Millennium Post

Union Tourism Ministry approves 21 Homestays in Bengal hills

The Union Ministry of Tourism has approved 21 new ‘Homestays’ in the hills in the state.

The new Homestays will not only boost the inbound and overseas tourists at the hills, but also uplift the local economy.

The hills have the reputation of tea-tourism across the globe. The orange fields, bamboo made church made by Lepchas, British relics and mountains alongside the Himalayas are splendid to watch. However, the Bengal government will soon be ready with its ‘Homestay Policy’ to facilitate thousands of middle-class families in the tourist spots.

The Homestays could enhance the micro and small entrepreneurs (MSEs) engaging the local work force.

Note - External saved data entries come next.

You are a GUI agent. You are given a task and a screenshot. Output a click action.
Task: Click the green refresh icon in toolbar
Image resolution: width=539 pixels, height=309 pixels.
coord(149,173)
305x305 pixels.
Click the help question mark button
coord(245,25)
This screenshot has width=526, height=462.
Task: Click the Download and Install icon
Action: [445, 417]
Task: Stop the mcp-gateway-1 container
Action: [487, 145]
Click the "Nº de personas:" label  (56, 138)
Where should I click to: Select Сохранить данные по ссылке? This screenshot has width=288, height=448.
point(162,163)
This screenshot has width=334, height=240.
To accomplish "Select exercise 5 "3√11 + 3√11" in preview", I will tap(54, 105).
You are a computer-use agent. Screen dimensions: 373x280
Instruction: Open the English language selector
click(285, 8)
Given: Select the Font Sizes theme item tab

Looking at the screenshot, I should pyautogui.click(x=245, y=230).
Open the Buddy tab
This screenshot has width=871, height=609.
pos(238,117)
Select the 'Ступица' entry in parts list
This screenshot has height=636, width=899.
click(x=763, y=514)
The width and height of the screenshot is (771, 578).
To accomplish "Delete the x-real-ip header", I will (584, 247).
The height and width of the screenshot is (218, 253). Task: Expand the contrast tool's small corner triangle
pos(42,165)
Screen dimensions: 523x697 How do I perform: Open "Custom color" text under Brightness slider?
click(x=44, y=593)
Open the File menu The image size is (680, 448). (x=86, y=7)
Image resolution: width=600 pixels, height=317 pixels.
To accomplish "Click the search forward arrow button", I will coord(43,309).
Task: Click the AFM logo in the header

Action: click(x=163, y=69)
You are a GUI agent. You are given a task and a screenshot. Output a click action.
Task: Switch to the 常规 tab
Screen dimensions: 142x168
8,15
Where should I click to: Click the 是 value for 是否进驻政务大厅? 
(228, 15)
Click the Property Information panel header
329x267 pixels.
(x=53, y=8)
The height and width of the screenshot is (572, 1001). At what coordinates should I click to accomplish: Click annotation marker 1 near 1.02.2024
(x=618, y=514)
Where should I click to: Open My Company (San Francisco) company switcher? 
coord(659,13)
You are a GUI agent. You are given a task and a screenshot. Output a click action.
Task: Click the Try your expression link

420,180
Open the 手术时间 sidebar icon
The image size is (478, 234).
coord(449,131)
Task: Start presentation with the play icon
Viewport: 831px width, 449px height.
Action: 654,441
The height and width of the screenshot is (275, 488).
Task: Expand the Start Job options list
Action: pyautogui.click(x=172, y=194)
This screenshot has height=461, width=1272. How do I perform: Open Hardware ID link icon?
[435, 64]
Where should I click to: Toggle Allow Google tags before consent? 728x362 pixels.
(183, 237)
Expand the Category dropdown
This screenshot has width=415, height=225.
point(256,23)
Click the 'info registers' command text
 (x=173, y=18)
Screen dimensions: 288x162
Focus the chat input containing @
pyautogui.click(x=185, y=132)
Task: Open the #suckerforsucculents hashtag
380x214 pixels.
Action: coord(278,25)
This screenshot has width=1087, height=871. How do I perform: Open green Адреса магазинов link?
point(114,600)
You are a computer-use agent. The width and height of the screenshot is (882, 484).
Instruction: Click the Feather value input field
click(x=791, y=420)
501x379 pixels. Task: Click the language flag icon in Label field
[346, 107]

Thus, the government felt that a separate policy is required to frame it.

The Homestay in the tourist destination is now a very popular concept worldwide. It is a form of tourism or study abroad system which allows visitors to rent rooms from local families. It is sometimes used by people who wish to improve their language skills and become familiar with the local lifestyle. Many foreign researchers now find their best accommodations in homestay in India.

The local hoteliers however have showed interest to join hands with the residents to expand homestay. The people are generally enjoys to stay at homely place rather to pass time at hotels – particularly in hills.

So the hoteliers are now concentrating more on investing in Homestays. “The ministry has recognised some of the Homestays here. Our state government has already started to boost the Homestays and will make the policy to encourage the locals here. It is the best time to invest in Homestays in the hills,” said a local hotelier.

The policy will include the entire circuit – legal and safety sides, food and accommodation, rents as well as tour guides for the guests. The families involved in Homestays would be brought under Bed & Breakfast Scheme, which will help them get a tie-up with Incredible India.

Several Homestays have come up in the settlements in North Bengal, mainly in the Dooars region – the floodplains and foothills of the Eastern Himalayas in North-east India around Bhutan. Homestays are very popular among Europeans and South Americans tourists.